Non seulement les visions mais le film entier serait le récit d’un délire psychotique, la confession d’un faux témoin. Le monde est vu par le héros-Narrateur. Et ce qu’il voit est une zone morte, floue, en sursis. D’où un rapprochement entre le héros et l’artiste : John Smith serait « l’archétype de l’artiste qui vit à la fois dans et hors de la société à cause de sa sensibilité, à cause de sa perception des choses »5. Le héros crée un monde à son image ; un Narrateur-Dieu en quelque sorte (l’Œuvre et l’Imago Deï). Pour Grünberg, il appert que le Dr Weisak apparaît aux yeux de John comme étant son vrai père, comme celui qui le fait re-naître (son père biologique est semble-t-il mis à l’écart, et c’est le Dr que John va solliciter avant de sceller son destin). D’où, à nouveau, le mythe de Frankenstein : créateur-créature.
Moins prophète qu’artiste, John voit le monde aussi follement qu’un démiurge. Le film n’étant alors autre que l’œuvre de sa folie. ■
1 Charles Tesson, Cahiers du Cinéma n°391.
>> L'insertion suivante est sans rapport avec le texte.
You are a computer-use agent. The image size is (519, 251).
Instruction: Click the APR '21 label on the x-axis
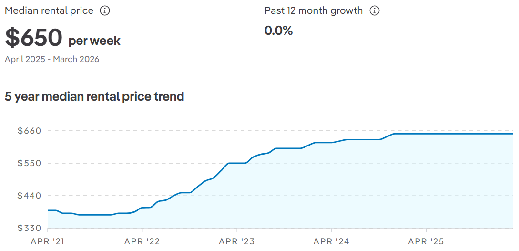click(47, 241)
2 Serge Grünberg, David Cronenberg, Cahiers du Cinéma, collection « Auteurs.
3 Home run, Jean-Pierre Rehm, Cahiers du Cinéma n°606.
4 Et puis, au bout de ce tunnel (de la mort ?), les deux phares de la voiture peuvent rappeler à d’autres ceux du camion criminel du début. Le visage spectral de John ne semble-t-il pas être obstinément éclairé par les phares incendiaires du poids lourd ?
5 L’Horreur intérieure, Editions du Cerf.